Text.
She would let one cut it, and another would choose which piece to take. "I would surgically cut that pie because I knew if I left one piece bigger than the other, my brother would choose it," Leavitt said."It was brilliant. It was self-enforcing. We called it mother's rule," he said in a standing-room-only speech to the Heritage Foundation - the nation's largest conservative think tank, which makes policy proposals to government.

Leavitt said the nation's founders designed similar self-enforcing checks and balances between state and federal governments, but they disappeared as states traded decision-making power for more aid or failed to fight federal power grabs.

And he said some recent efforts to restore balance have fallen apart because states are so busy fighting over individual pieces of such governmental pie that they forget to focus on reforming rules and balance to ensure they are divided fairly.

Leavitt said he's learned several hard lessons in recent years about what states must do to successfully rebalance that power.

Material provided.
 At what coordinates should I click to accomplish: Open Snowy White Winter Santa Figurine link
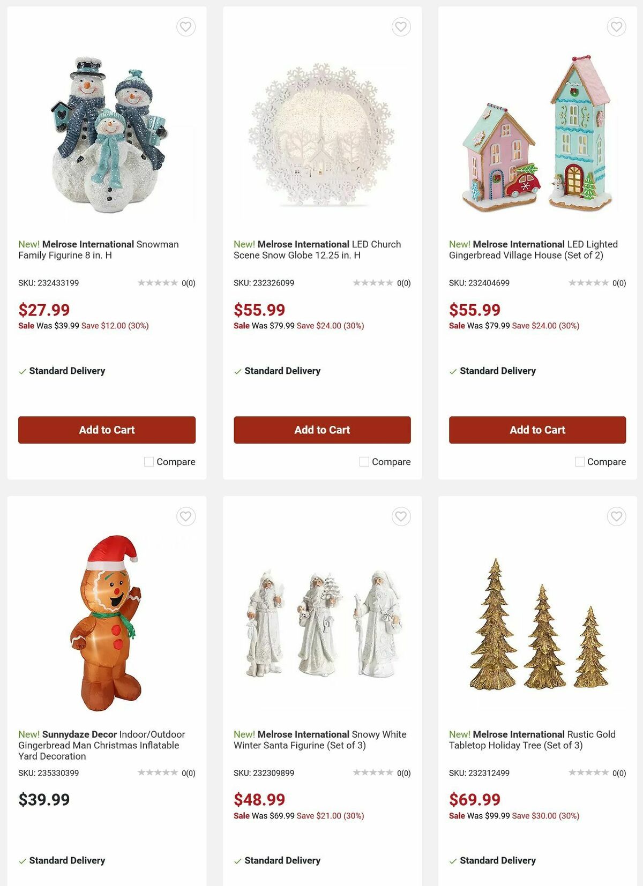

Objective.
Continue the account of Leavitt's Heritage Foundation speech on state and federal power, starting right after its final sentence about the hard lessons he has learned.

Reply to the exercise.
He said the first is the need to clearly define what the objective is: "to strengthen the states, not to weaken the federal government."

Leavitt said that lesson came as misunderstandings about his proposed Conference of the States two years ago killed it. He envisioned it as meeting formally called by legislatures to outline steps needed to restore federal-state balance.

But he said some worried it might be a first step to the states calling a constitutional convention, which might entirely rewrite the Constitution. And they killed the gathering because of what he says is misunderstanding its goals.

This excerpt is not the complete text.